Turystyka biznesowa Katowicom od kilku lat daje realne zyski i korzyści. W całym ubiegłym roku w tym celu do stolicy województwa śląskiego przyjechało 826 tys. gości. Na miejscu wydali aż 140 mln zł. 2018 rok na pewno będzie pod tym względem w Katowicach rekordowy, ale i przez to dużo trudniejszy.
Na EKG w tym roku przyjechało rekordowe 11,5 tysiąca osób. Ten ruch był wnikliwie obserwowany przez organizatorów Szczytu Klimatycznego ONZ, który będzie odbywał się w tym samym miejscu od 3 do 14 grudnia 2018 roku.
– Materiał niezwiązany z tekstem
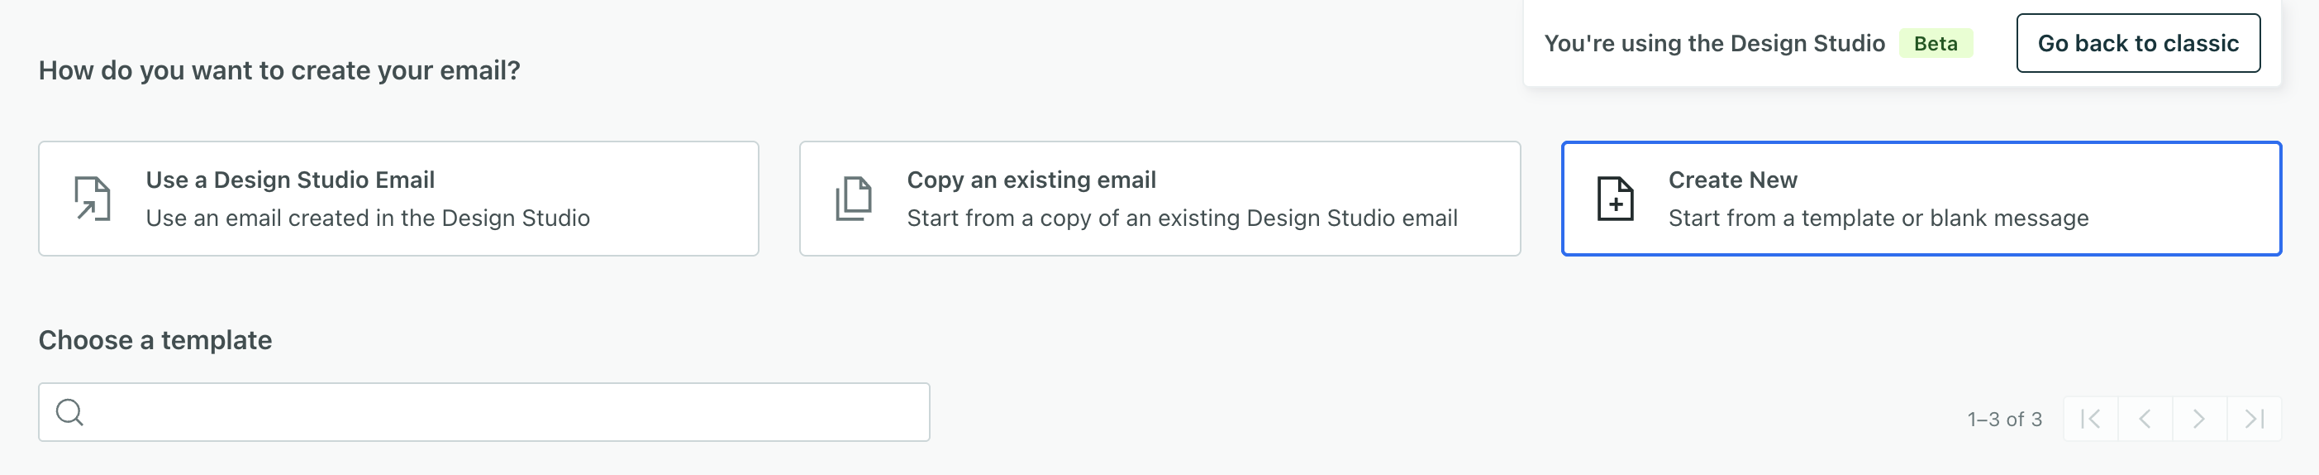Select the 'Create New' card title
2319x475 pixels.
(1732, 179)
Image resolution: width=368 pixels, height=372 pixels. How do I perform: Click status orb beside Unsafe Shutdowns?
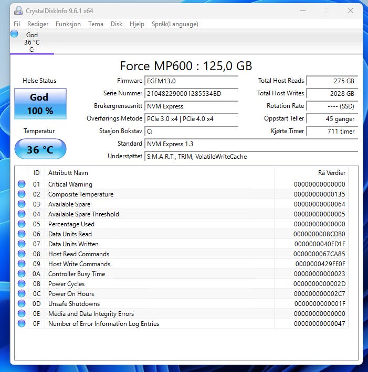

- Zbudowanie potencjału „kongresowego” wokół Europejskiego Kongresu Gospodarczego pozwoliło stworzyć z Katowic ważny punkt na biznesowej mapie świata - przyznaje Marcin Krupa, prezydent Katowic.
Według szacunków na szczyt organizowany przez Organizację Narodów Zjednoczonych przyjedzie ok. 30 tysięcy gości. Władze miasta, by zdążyć przed grudniem, muszą zakasać rękawy.
Na terenie Katowic powstanie potężne miasteczko ogrzewanych namiotów. Zorganizowana zostanie także specjalna komunikacja autobusowo-tramwajowa na potrzeby uczestników COP24. Baza noclegowa znacząco się jednak nie powiększy. Goście szczytu będą musieli korzystać z oferty sąsiedniego Krakowa.
Jak Katowice przygotowują się do szczytu ONZ? O tym w naszej rozmowie z Marcinem Krupą, prezydentem Katowic.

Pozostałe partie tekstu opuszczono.